Peritoneal dialysis is the process of using the patients' own peritoneum which is the semi-permeable membrane that lines the patients' abdominal cavity to filter out the waste in the blood.
This procedure is performed by taking a sterile and warmed fluid know as the dialysate which is introduced via a surgically installed, permanent catheter into the peritoneum where the fluid is allowed to remain for a defined period of time (4 to 6 hours). The dialysate contains a sugar called dextrose that helps pull fluid from the blood through the peritoneum into the abdominal cavity. The waste and extra fluid leaves your body when the dialysate is drained from your body back into the delivery system. Once this process is complete fresh dialysate is reintroduced into the abdomen, and the process repeats.

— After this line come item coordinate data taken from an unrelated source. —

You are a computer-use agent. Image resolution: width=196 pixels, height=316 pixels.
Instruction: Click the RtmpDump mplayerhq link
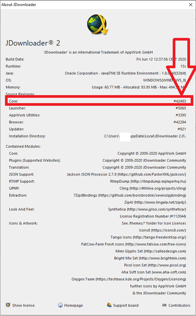(x=148, y=181)
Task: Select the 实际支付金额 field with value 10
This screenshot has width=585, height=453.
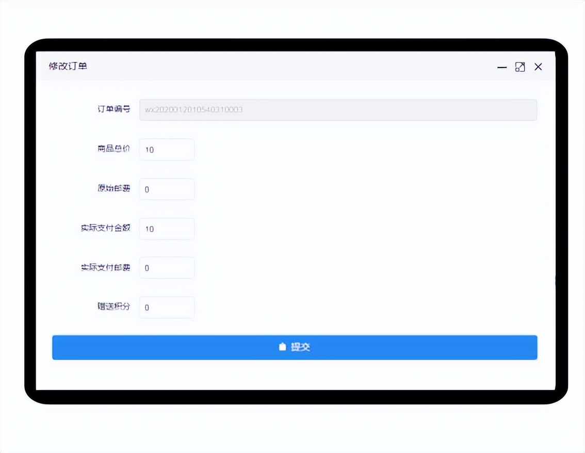Action: point(166,229)
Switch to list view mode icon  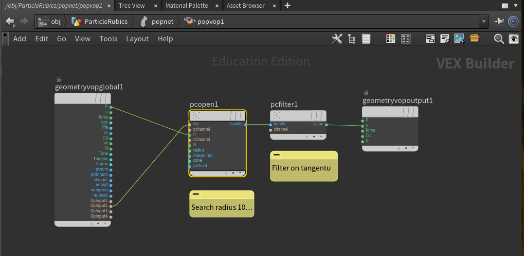tap(366, 39)
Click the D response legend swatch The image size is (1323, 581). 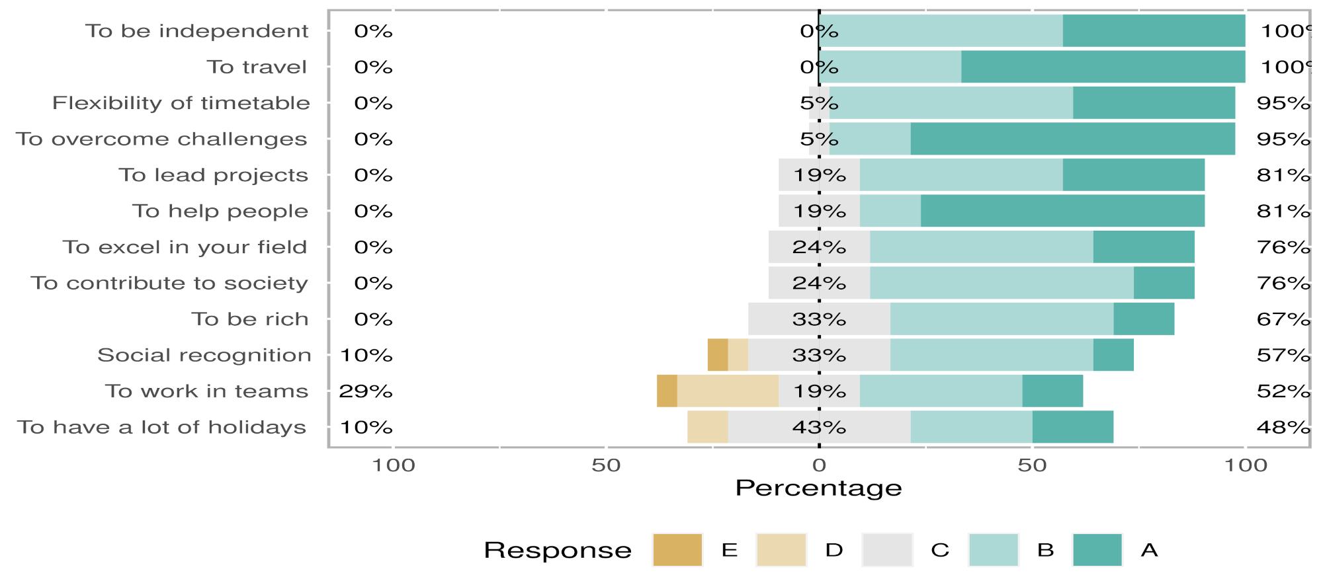[x=781, y=550]
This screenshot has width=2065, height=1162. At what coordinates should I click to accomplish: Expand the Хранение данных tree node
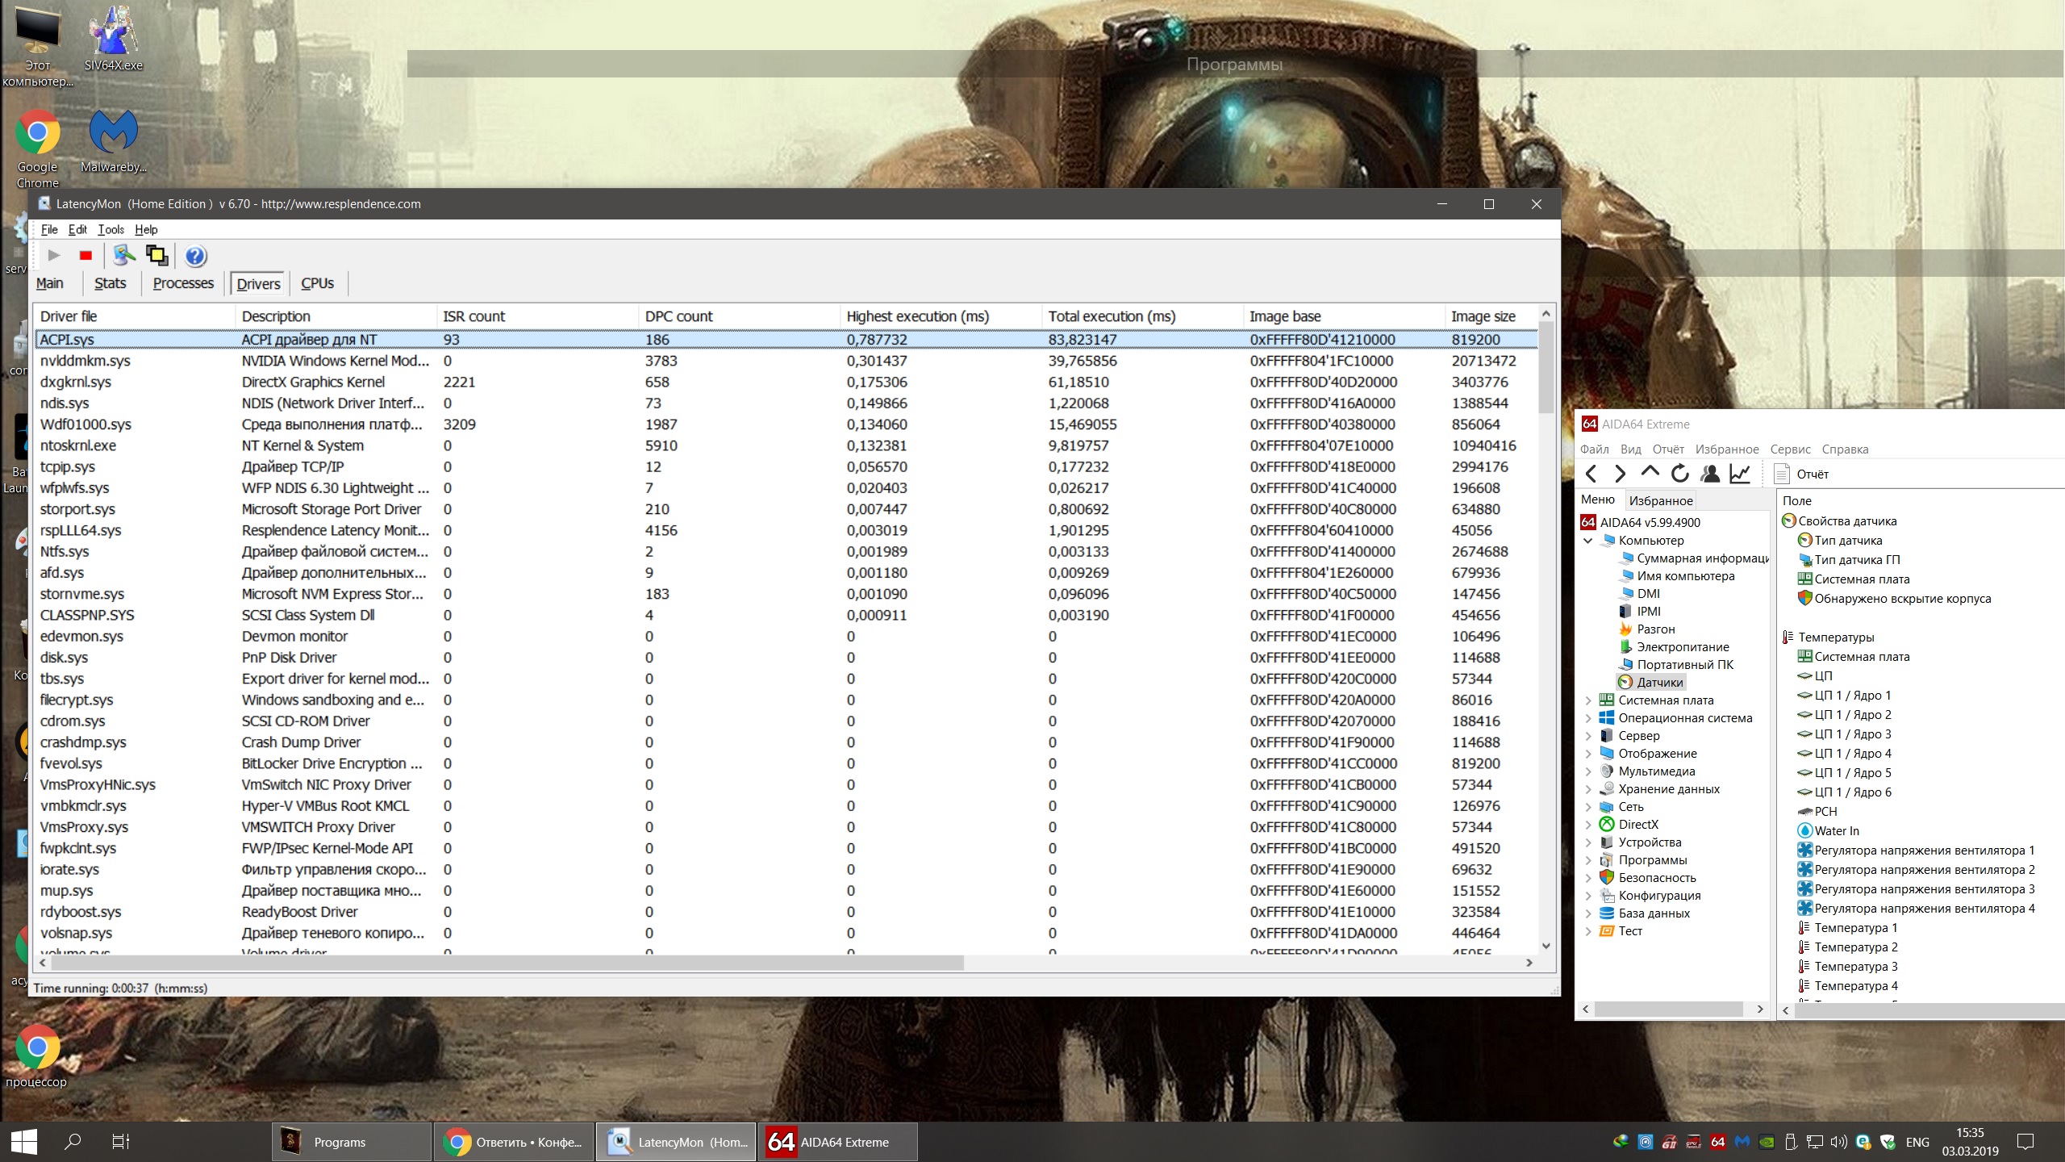click(1588, 789)
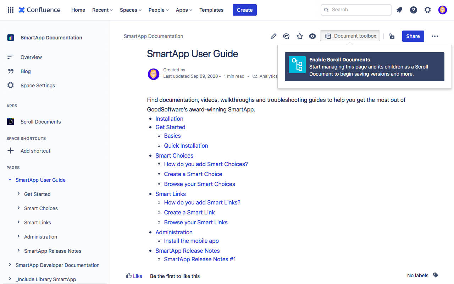
Task: Open the edit pencil icon for this page
Action: click(x=273, y=36)
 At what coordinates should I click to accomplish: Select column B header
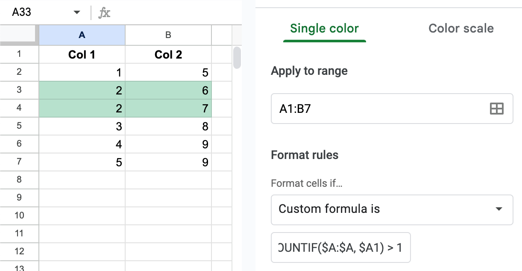tap(167, 35)
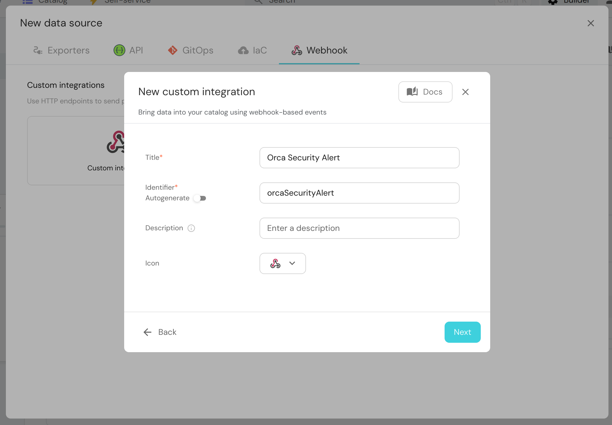Click the green API icon
The height and width of the screenshot is (425, 612).
point(119,51)
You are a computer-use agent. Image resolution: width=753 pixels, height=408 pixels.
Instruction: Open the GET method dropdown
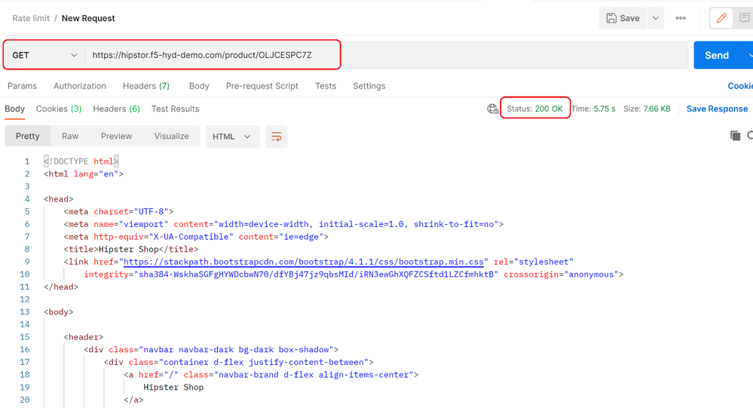coord(44,55)
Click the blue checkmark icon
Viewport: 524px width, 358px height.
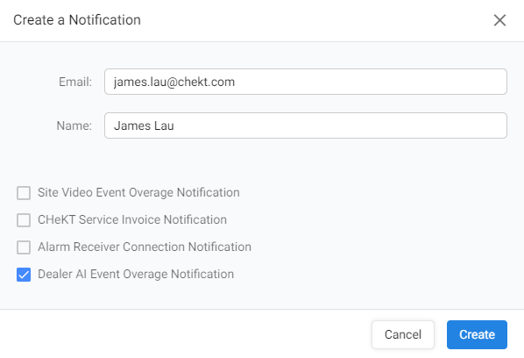[x=24, y=275]
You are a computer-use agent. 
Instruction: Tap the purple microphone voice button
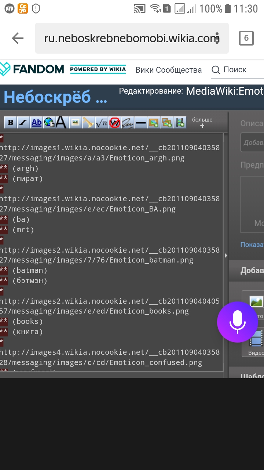[237, 322]
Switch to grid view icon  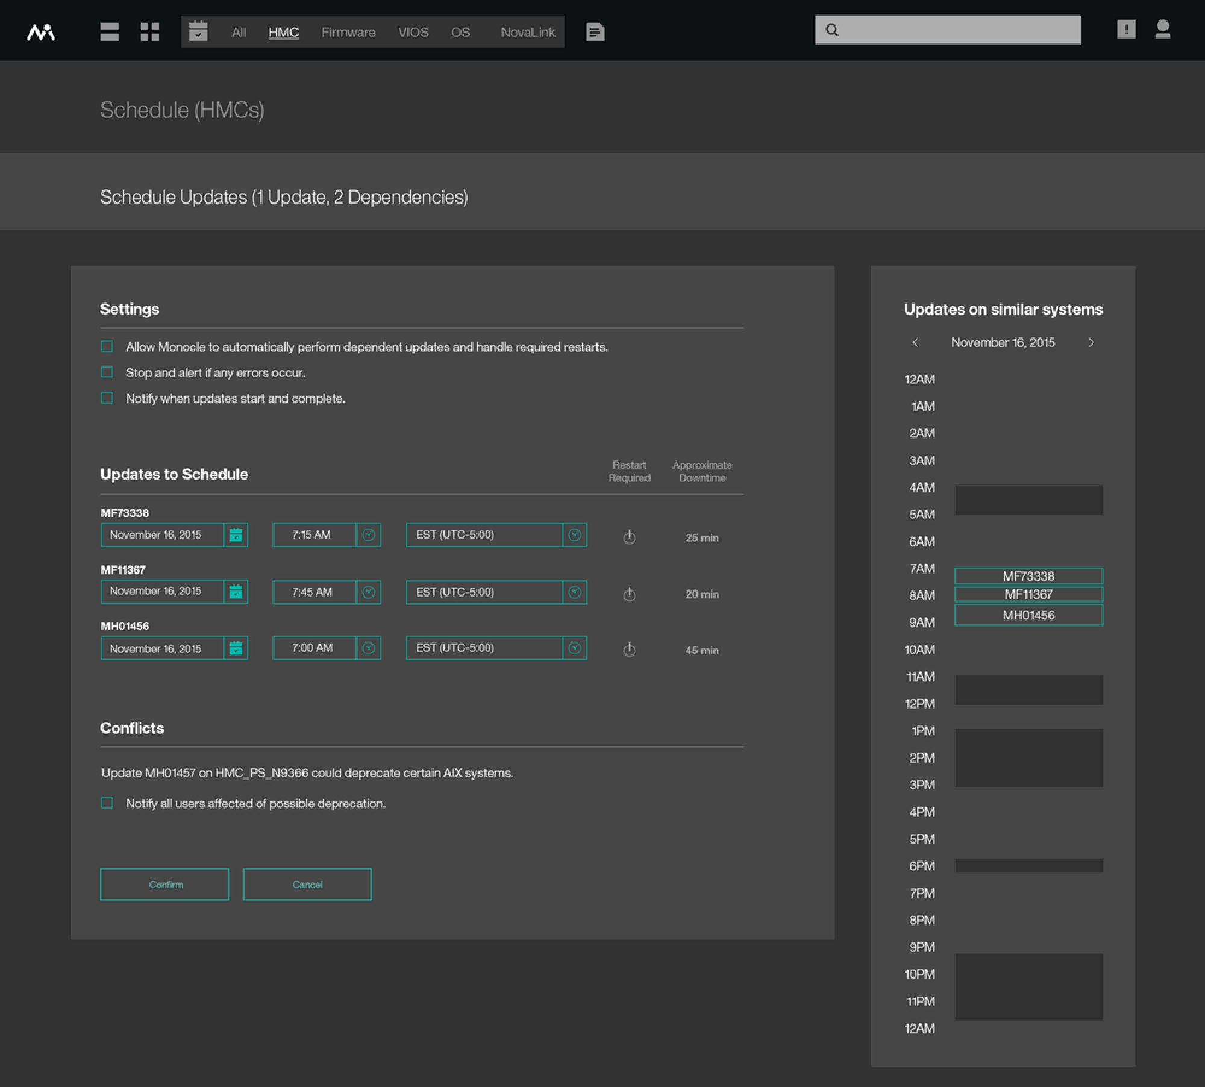(x=149, y=32)
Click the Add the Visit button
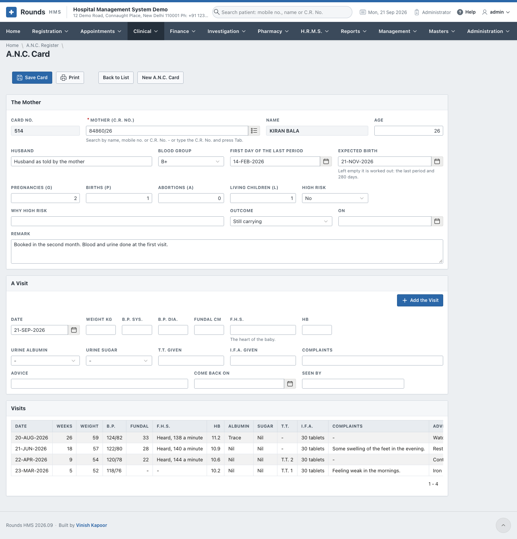This screenshot has height=539, width=517. pyautogui.click(x=420, y=300)
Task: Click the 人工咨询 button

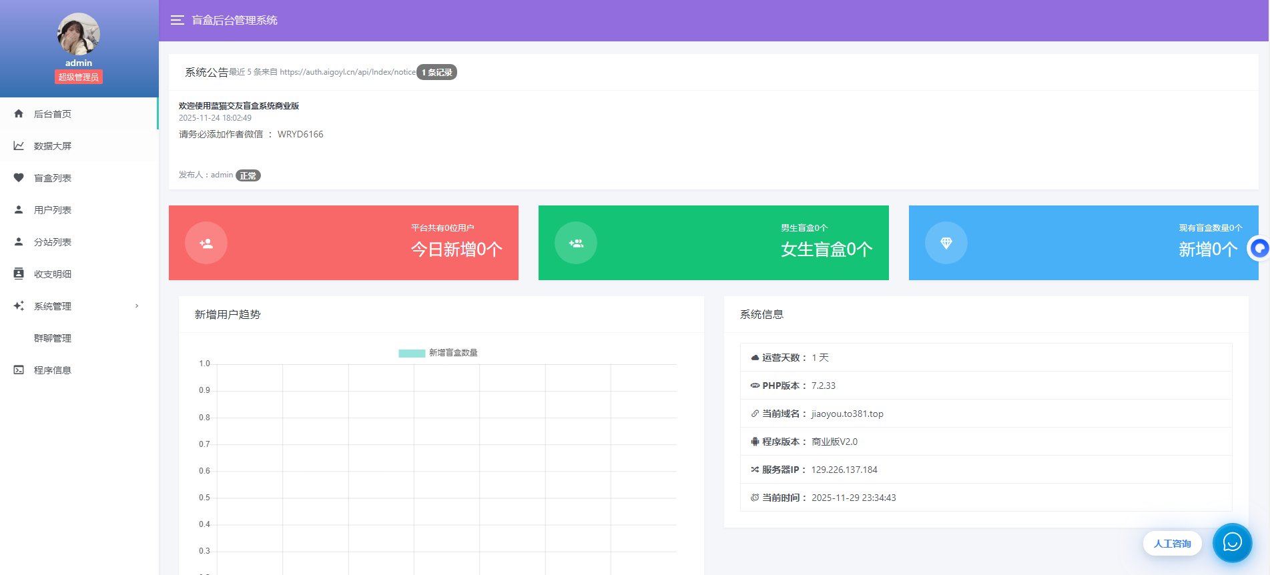Action: click(1172, 544)
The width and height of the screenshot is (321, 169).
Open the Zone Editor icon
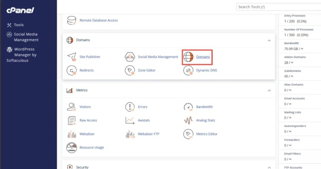click(x=130, y=70)
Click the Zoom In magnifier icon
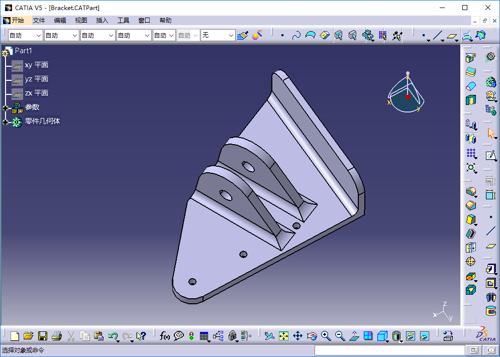Viewport: 500px width, 357px height. point(326,336)

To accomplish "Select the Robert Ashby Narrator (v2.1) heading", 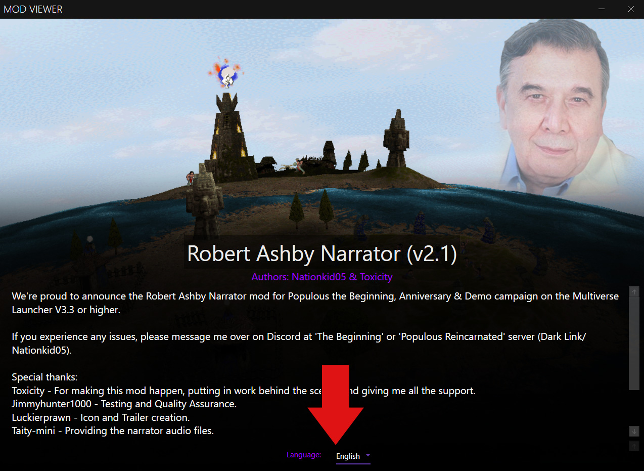I will [322, 254].
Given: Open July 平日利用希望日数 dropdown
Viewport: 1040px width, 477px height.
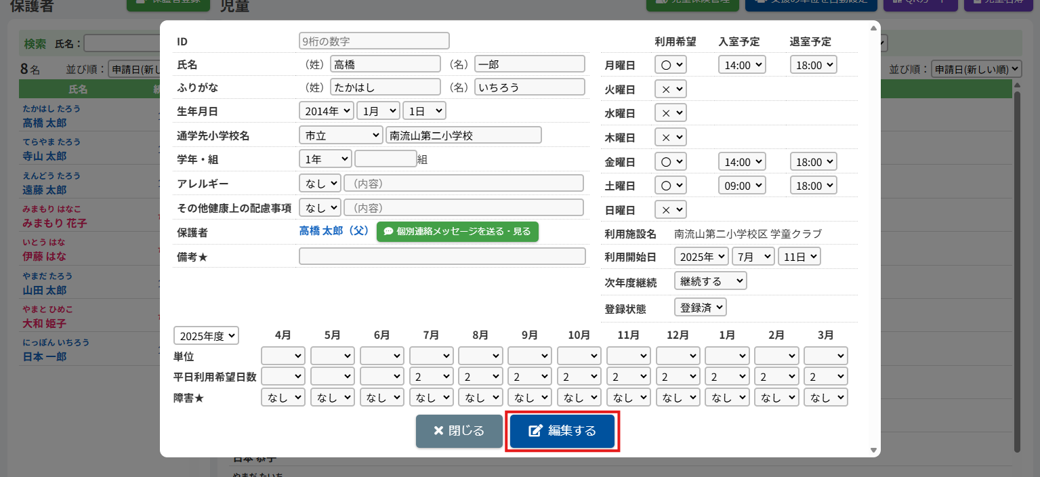Looking at the screenshot, I should (431, 377).
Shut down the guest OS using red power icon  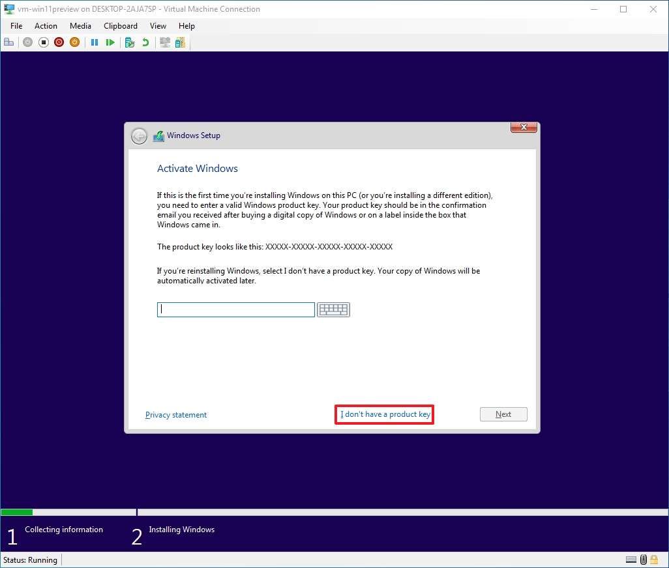(x=59, y=42)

There are different types of peritoneal dialysis. These include continuous ambulatory dialysis (CAPD), continuous cycler-assited peritoneal dialysis (CCPD) and manual intermittent peritoneal dialysis (IPD)
Continuous ambulatory dialysis (CAPD) allows individuals a degree of freedom and control over their care as this method does not require the use of machines or assistance from the dialysis centers.
Continuous Cycler-Assisted Peritoneal Dialysis (CCPD) uses an automatic cycler that provides three to five exchanges of dialysate per night while the patient is sleeping, sort of like CAPD but with exchanges at night, not during the day.
Manual Intermittent peritoneal dialysis (IPD) is much like CCPD, however it is usually performed in a hospital. The treatment time may last as long as 24 hours and are done several times a week. IPD is rarely performed anymore.
Your doctor will explain more to you about these options and will advise you as to the method most appropriate for your care and treatment. Infection is the most common problem for patients on peritoneal dialysis. It is important that you work with your healthcare team so that you know how to keep your catheter bacteria-free to avoid an infection of your peritoneum, a condition called peritonitis.
Some of the steps you can take to minimize the chances of infection are:
- Wash your hands every time you handle your catheter.
- Check each bag of solution you use for any signs of contamination.
- Do your exchanges in areas that are clean, dry and well-lit.
- Clean the exit site with antiseptic every day.
- Store your supplies in a cool, dry and clean place.